RESULTS— Fasting (7.3 ± 0.5 vs. 7.9 ± 0.5 mmol/l) and peak postprandial (14.1 ± 0.6 vs. 15.9 ± 0.9 mmol/l) glucose concentrations were lower (P < 0.01) after vildagliptin treatment than placebo. Despite lower glucose concentrations, postprandial insulin and C-peptide concentrations did not differ during the two treatments. On the other hand, the integrated (area under the curve) postprandial glucagon concentrations were lower (20.9 ± 1.6 vs. 23.7 ± 1.3 mg/ml per 5 h, P < 0.05), and glucagon-like peptide 1 (GLP-1) concentrations were higher (1,878 ± 270 vs. 1,277 ± 312 pmol/l per 5 h, P = 0.001) during vildagliptin administration compared with placebo. Gastric emptying and meal appearance did not differ between treatments.

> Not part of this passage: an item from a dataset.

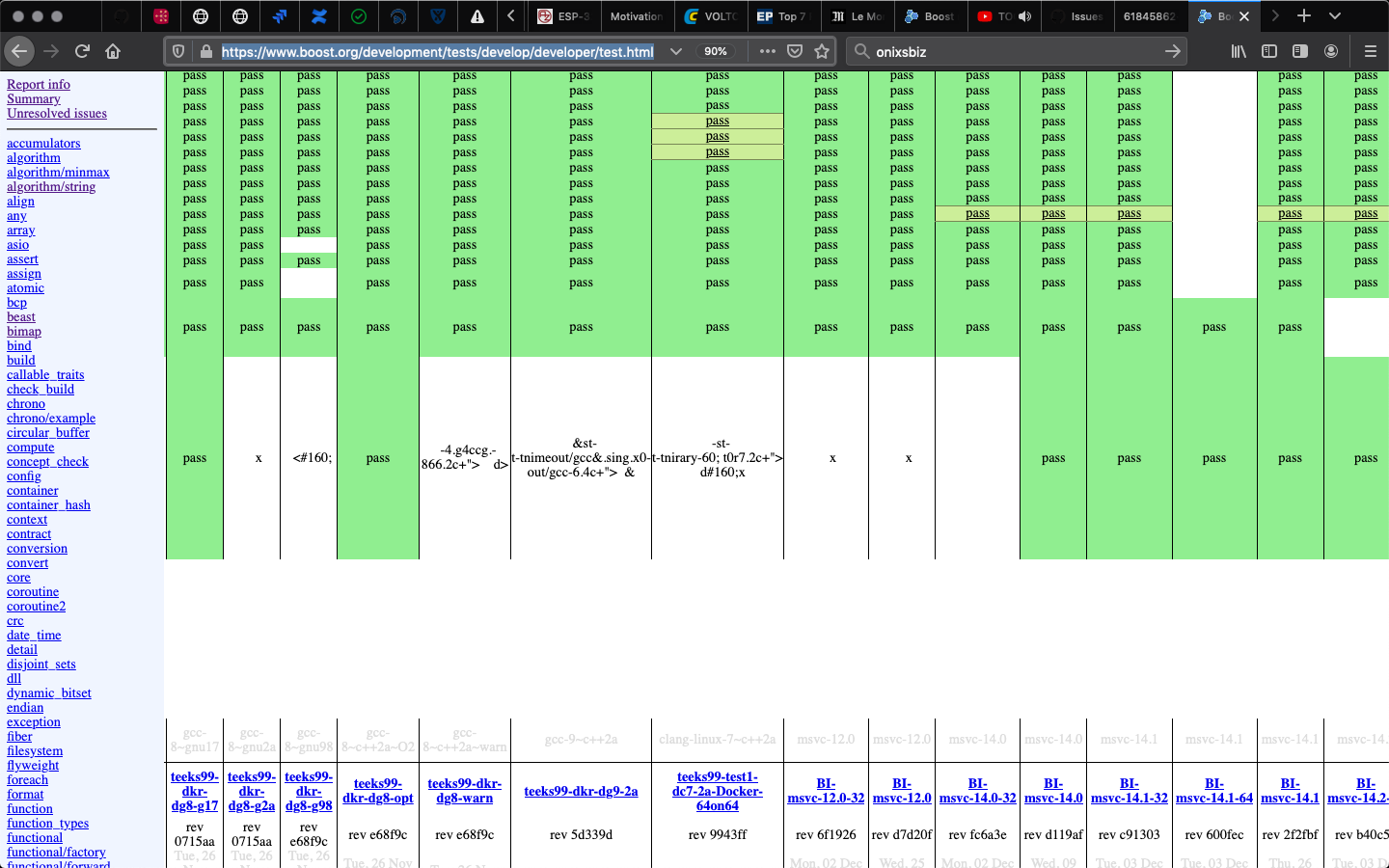Save page to Pocket

point(795,51)
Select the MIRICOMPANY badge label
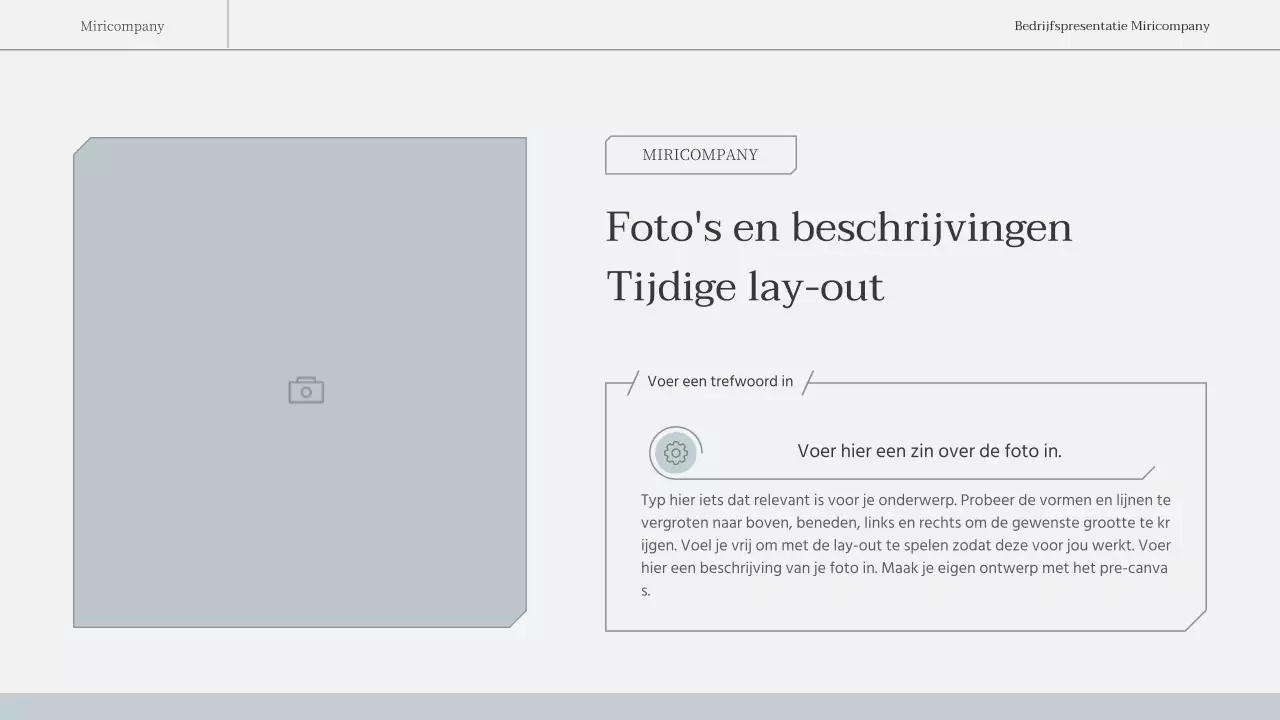This screenshot has height=720, width=1280. pos(700,154)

CONCLUSIONS— Vildagliptin does not alter gastric emptying or the rate of entry of ingested glucose into the systemic circulation in humans. DPP-4 inhibitors do not lower postprandial glucose concentrations by altering the rate of nutrient absorption or delivery to systemic circulation. Alterations in islet function, secondary to increased circulating concentrations of active GLP-1, are associated with the decreased postprandial glycemic excursion observed in the presence of vildagliptin.